There ends up being three plot strands to the series, Yorick and Agent 355 try to get across the country as undetected as possible. The President tries to maintain some level of organisation with a distrustful and angry population and political enemies forming against her. Meanwhile her daughter and a former government employee, played by Olivia Thirlby and Marin Ireland respectively, fall in with militant group led by Roxanne, played by Missi Pyle. My problem was, all three of these plot strands play equally in terms of time, but I was only really interested in one of them - that being the Yorick one. I'm aware that is essentially me (a man) saying that in a show that is literally 95% actresses I only care about the one other male in it, but I don't think it's that I can't relate to the other two aspects, it's more than the intrigue of the show, why has everyone with a Y chromosome died, is most likely to be resolved in that one.

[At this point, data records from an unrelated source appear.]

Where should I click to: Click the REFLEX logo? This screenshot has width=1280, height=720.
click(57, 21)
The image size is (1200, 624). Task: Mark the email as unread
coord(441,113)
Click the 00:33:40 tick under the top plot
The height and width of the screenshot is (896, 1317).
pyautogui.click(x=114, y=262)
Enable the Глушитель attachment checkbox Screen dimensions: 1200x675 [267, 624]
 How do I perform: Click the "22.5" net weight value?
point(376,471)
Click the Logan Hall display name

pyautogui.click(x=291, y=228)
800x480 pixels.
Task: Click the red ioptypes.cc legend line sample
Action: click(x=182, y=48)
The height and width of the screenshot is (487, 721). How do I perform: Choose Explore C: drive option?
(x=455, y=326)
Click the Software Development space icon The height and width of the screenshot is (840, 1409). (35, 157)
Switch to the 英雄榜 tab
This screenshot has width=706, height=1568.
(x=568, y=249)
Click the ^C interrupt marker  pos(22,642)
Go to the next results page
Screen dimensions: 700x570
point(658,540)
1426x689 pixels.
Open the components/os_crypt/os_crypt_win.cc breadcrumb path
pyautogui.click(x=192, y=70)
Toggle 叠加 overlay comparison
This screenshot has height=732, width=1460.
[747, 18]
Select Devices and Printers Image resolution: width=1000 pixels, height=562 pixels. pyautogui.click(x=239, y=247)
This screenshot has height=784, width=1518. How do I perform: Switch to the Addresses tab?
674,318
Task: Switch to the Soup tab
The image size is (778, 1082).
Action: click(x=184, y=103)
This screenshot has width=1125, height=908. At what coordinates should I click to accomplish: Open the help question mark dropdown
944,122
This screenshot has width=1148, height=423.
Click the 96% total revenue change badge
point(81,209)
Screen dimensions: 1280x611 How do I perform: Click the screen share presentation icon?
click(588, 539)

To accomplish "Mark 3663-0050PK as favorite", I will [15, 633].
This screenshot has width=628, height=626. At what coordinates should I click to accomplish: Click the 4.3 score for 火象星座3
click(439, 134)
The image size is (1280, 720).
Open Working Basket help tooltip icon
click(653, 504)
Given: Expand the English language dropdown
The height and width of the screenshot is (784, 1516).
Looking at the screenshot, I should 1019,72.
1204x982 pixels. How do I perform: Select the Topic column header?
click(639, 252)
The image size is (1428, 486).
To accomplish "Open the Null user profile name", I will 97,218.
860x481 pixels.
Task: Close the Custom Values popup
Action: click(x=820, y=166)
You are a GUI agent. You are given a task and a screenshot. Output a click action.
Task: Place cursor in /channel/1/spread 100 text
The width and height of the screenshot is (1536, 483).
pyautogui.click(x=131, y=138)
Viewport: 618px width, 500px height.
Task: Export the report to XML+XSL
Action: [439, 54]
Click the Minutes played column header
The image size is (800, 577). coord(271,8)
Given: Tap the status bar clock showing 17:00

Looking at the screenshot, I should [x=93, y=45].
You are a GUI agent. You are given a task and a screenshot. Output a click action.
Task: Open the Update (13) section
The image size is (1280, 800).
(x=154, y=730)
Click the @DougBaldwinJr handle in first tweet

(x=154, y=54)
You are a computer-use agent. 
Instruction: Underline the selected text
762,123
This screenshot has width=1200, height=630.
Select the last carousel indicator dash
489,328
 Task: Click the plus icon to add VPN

I also struggled to accept the level of devastation caused by around 50% of the population disappearing. I accept that there's big issues to deal with, such as the grief of the loss of loved ones and the engulfing realisation that life is essentially going to come to an end within the next generation but I don't understand why cars are just abandoned in the streets, why houses are left empty - why, essentially, it's a post-apocalyptic world just weeks after the event. I get that there would be supply struggles, but demand has just halved too... still.

I can't help but think that the decision to replace the original showrunners, led to a different and less interesting show, and if this is the only adaptation of "Y - The Last Man" we get, that is very disappointing.